▸ **WORK REQUIRED**:
Output the records. Match them exactly.

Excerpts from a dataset
======
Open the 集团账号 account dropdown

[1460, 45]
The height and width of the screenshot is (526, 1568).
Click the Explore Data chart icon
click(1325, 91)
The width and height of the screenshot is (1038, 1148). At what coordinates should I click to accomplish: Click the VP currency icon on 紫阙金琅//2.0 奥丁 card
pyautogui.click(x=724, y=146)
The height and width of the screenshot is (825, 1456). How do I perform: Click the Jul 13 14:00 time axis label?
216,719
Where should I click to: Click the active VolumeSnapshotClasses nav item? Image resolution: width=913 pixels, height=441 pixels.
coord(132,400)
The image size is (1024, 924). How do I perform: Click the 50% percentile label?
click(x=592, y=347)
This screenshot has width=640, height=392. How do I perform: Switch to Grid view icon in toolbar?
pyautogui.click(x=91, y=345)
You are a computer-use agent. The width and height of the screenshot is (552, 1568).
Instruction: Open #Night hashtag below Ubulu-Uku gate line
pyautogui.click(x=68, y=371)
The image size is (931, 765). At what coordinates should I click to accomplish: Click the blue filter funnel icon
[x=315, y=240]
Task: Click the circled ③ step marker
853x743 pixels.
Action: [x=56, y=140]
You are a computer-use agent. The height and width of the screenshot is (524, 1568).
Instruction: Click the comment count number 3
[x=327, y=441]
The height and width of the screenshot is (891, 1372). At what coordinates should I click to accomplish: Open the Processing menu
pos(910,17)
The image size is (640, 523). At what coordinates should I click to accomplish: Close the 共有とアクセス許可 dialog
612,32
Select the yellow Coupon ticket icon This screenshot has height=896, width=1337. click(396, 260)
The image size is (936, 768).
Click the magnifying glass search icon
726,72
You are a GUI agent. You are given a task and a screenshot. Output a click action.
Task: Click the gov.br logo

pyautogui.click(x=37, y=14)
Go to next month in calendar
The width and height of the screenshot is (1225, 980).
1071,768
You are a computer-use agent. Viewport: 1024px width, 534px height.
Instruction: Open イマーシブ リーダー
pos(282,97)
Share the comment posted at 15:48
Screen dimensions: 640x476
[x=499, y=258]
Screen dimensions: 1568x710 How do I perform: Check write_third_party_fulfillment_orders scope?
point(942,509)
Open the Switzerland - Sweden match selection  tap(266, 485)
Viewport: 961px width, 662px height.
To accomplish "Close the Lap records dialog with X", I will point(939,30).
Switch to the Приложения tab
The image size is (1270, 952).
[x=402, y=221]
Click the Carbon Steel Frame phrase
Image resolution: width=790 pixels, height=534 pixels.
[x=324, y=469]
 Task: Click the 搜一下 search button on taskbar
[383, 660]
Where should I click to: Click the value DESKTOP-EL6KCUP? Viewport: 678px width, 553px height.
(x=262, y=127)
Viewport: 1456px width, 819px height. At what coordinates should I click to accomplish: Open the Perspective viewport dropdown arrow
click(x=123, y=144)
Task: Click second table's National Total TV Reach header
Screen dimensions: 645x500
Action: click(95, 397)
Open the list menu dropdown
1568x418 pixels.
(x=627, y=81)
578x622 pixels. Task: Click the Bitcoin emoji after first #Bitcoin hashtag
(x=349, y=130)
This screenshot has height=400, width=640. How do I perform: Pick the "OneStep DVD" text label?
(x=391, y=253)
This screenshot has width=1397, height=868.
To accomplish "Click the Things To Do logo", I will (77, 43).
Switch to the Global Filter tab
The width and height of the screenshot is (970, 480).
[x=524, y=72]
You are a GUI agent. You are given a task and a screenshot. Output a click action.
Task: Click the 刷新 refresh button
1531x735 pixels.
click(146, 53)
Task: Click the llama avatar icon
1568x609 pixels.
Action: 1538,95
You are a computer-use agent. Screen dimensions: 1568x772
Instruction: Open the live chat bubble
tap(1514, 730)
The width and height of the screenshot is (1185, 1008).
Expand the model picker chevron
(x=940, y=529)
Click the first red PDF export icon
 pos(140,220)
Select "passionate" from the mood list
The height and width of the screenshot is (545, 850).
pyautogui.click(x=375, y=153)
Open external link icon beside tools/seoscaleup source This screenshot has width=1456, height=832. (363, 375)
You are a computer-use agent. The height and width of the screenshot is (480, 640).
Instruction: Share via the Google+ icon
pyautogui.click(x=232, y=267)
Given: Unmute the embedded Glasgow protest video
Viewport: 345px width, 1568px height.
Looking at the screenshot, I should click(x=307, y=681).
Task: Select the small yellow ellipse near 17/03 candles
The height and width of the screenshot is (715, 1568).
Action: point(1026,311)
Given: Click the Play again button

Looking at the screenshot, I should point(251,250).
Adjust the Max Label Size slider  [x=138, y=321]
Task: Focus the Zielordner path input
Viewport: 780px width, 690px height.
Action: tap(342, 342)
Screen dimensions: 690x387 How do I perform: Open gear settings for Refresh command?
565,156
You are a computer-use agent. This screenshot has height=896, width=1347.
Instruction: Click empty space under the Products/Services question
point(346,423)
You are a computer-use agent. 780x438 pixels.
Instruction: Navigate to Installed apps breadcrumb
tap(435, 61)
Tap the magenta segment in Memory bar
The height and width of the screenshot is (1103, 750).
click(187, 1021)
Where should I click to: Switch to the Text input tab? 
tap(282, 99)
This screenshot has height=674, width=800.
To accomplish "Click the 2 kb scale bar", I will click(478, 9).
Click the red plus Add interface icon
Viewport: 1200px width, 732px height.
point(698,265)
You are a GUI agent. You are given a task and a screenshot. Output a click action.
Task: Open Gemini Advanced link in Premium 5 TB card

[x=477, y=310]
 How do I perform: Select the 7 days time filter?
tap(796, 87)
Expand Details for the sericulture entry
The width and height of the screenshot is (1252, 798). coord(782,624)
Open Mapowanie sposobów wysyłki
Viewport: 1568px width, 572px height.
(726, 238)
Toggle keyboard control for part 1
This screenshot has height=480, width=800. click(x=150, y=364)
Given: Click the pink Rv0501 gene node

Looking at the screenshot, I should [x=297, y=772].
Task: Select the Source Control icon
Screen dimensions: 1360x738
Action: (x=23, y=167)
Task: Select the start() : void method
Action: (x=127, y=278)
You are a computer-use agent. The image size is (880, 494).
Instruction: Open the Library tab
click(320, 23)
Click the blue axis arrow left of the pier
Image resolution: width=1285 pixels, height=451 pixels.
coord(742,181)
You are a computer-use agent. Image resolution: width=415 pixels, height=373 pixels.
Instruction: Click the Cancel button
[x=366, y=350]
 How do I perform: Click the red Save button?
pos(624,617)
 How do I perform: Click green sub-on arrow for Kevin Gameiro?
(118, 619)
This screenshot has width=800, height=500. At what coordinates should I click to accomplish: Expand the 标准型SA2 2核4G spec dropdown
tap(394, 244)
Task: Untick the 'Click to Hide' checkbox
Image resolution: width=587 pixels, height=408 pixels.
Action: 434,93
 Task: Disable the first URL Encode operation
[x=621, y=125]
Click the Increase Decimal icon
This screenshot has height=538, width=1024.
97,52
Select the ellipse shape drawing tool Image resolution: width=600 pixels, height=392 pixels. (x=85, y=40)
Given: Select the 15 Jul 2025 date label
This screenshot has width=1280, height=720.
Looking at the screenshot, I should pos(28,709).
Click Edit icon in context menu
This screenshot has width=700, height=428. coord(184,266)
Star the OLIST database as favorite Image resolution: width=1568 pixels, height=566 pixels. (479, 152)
======
▸ **ANSWER FOR THE TASK**:
Open the 集团账号 account dropdown

[1460, 45]
The height and width of the screenshot is (526, 1568).
Click the Explore Data chart icon
click(1325, 91)
The width and height of the screenshot is (1038, 1148). At what coordinates should I click to accomplish: Click the VP currency icon on 紫阙金琅//2.0 奥丁 card
pyautogui.click(x=724, y=146)
The height and width of the screenshot is (825, 1456). How do I perform: Click the Jul 13 14:00 time axis label?
216,719
Where should I click to: Click the active VolumeSnapshotClasses nav item? Image resolution: width=913 pixels, height=441 pixels.
coord(132,400)
The image size is (1024, 924). How do I perform: Click the 50% percentile label?
click(x=592, y=347)
This screenshot has width=640, height=392. How do I perform: Switch to Grid view icon in toolbar?
pyautogui.click(x=91, y=345)
You are a computer-use agent. The width and height of the screenshot is (552, 1568).
Instruction: Open #Night hashtag below Ubulu-Uku gate line
pyautogui.click(x=68, y=371)
The image size is (931, 765). At what coordinates should I click to accomplish: Click the blue filter funnel icon
[x=315, y=240]
Task: Click the circled ③ step marker
853x743 pixels.
Action: [x=56, y=140]
You are a computer-use agent. The height and width of the screenshot is (524, 1568).
Instruction: Click the comment count number 3
[x=327, y=441]
The height and width of the screenshot is (891, 1372). At what coordinates should I click to accomplish: Open the Processing menu
pos(910,17)
The image size is (640, 523). At what coordinates should I click to accomplish: Close the 共有とアクセス許可 dialog
612,32
Select the yellow Coupon ticket icon This screenshot has height=896, width=1337. click(396, 260)
The image size is (936, 768).
Click the magnifying glass search icon
726,72
You are a GUI agent. You are given a task and a screenshot. Output a click action.
Task: Click the gov.br logo

pyautogui.click(x=37, y=14)
Go to next month in calendar
The width and height of the screenshot is (1225, 980).
1071,768
You are a computer-use agent. Viewport: 1024px width, 534px height.
Instruction: Open イマーシブ リーダー
pos(282,97)
Share the comment posted at 15:48
Screen dimensions: 640x476
[x=499, y=258]
Screen dimensions: 1568x710 How do I perform: Check write_third_party_fulfillment_orders scope?
point(942,509)
Open the Switzerland - Sweden match selection  tap(266, 485)
Viewport: 961px width, 662px height.
To accomplish "Close the Lap records dialog with X", I will point(939,30).
Switch to the Приложения tab
The image size is (1270, 952).
[x=402, y=221]
Click the Carbon Steel Frame phrase
Image resolution: width=790 pixels, height=534 pixels.
[x=324, y=469]
 Task: Click the 搜一下 search button on taskbar
[383, 660]
Where should I click to: Click the value DESKTOP-EL6KCUP? Viewport: 678px width, 553px height.
(x=262, y=127)
Viewport: 1456px width, 819px height. At what coordinates should I click to accomplish: Open the Perspective viewport dropdown arrow
click(x=123, y=144)
Task: Click second table's National Total TV Reach header
Screen dimensions: 645x500
Action: click(95, 397)
Open the list menu dropdown
1568x418 pixels.
(x=627, y=81)
578x622 pixels. Task: Click the Bitcoin emoji after first #Bitcoin hashtag
(x=349, y=130)
This screenshot has height=400, width=640. How do I perform: Pick the "OneStep DVD" text label?
(x=391, y=253)
This screenshot has width=1397, height=868.
To accomplish "Click the Things To Do logo", I will (77, 43).
Switch to the Global Filter tab
The width and height of the screenshot is (970, 480).
[x=524, y=72]
You are a GUI agent. You are given a task and a screenshot. Output a click action.
Task: Click the 刷新 refresh button
1531x735 pixels.
click(146, 53)
Task: Click the llama avatar icon
1568x609 pixels.
Action: 1538,95
You are a computer-use agent. Screen dimensions: 1568x772
Instruction: Open the live chat bubble
tap(1514, 730)
The width and height of the screenshot is (1185, 1008).
Expand the model picker chevron
(x=940, y=529)
Click the first red PDF export icon
 pos(140,220)
Select "passionate" from the mood list
The height and width of the screenshot is (545, 850).
pyautogui.click(x=375, y=153)
Open external link icon beside tools/seoscaleup source This screenshot has width=1456, height=832. (363, 375)
You are a computer-use agent. The height and width of the screenshot is (480, 640).
Instruction: Share via the Google+ icon
pyautogui.click(x=232, y=267)
Given: Unmute the embedded Glasgow protest video
Viewport: 345px width, 1568px height.
Looking at the screenshot, I should click(x=307, y=681).
Task: Select the small yellow ellipse near 17/03 candles
The height and width of the screenshot is (715, 1568).
Action: point(1026,311)
Given: Click the Play again button

Looking at the screenshot, I should point(251,250).
Adjust the Max Label Size slider  [x=138, y=321]
Task: Focus the Zielordner path input
Viewport: 780px width, 690px height.
Action: tap(342, 342)
Screen dimensions: 690x387 How do I perform: Open gear settings for Refresh command?
565,156
You are a computer-use agent. This screenshot has height=896, width=1347.
Instruction: Click empty space under the Products/Services question
point(346,423)
You are a computer-use agent. 780x438 pixels.
Instruction: Navigate to Installed apps breadcrumb
tap(435, 61)
Tap the magenta segment in Memory bar
The height and width of the screenshot is (1103, 750).
click(187, 1021)
Where should I click to: Switch to the Text input tab? 
tap(282, 99)
This screenshot has height=674, width=800.
To accomplish "Click the 2 kb scale bar", I will click(478, 9).
Click the red plus Add interface icon
Viewport: 1200px width, 732px height.
point(698,265)
You are a GUI agent. You are given a task and a screenshot. Output a click action.
Task: Open Gemini Advanced link in Premium 5 TB card

[x=477, y=310]
 How do I perform: Select the 7 days time filter?
tap(796, 87)
Expand Details for the sericulture entry
The width and height of the screenshot is (1252, 798). coord(782,624)
Open Mapowanie sposobów wysyłki
Viewport: 1568px width, 572px height.
(726, 238)
Toggle keyboard control for part 1
This screenshot has height=480, width=800. click(x=150, y=364)
Given: Click the pink Rv0501 gene node

Looking at the screenshot, I should [x=297, y=772].
Task: Select the Source Control icon
Screen dimensions: 1360x738
Action: (x=23, y=167)
Task: Select the start() : void method
Action: (x=127, y=278)
You are a computer-use agent. The image size is (880, 494).
Instruction: Open the Library tab
click(320, 23)
Click the blue axis arrow left of the pier
Image resolution: width=1285 pixels, height=451 pixels.
coord(742,181)
You are a computer-use agent. Image resolution: width=415 pixels, height=373 pixels.
Instruction: Click the Cancel button
[x=366, y=350]
 How do I perform: Click the red Save button?
pos(624,617)
 How do I perform: Click green sub-on arrow for Kevin Gameiro?
(118, 619)
This screenshot has width=800, height=500. At what coordinates should I click to accomplish: Expand the 标准型SA2 2核4G spec dropdown
tap(394, 244)
Task: Untick the 'Click to Hide' checkbox
Image resolution: width=587 pixels, height=408 pixels.
Action: 434,93
 Task: Disable the first URL Encode operation
[x=621, y=125]
Click the Increase Decimal icon
This screenshot has height=538, width=1024.
97,52
Select the ellipse shape drawing tool Image resolution: width=600 pixels, height=392 pixels. (x=85, y=40)
Given: Select the 15 Jul 2025 date label
This screenshot has width=1280, height=720.
Looking at the screenshot, I should pos(28,709).
Click Edit icon in context menu
This screenshot has width=700, height=428. coord(184,266)
Star the OLIST database as favorite Image resolution: width=1568 pixels, height=566 pixels. (479, 152)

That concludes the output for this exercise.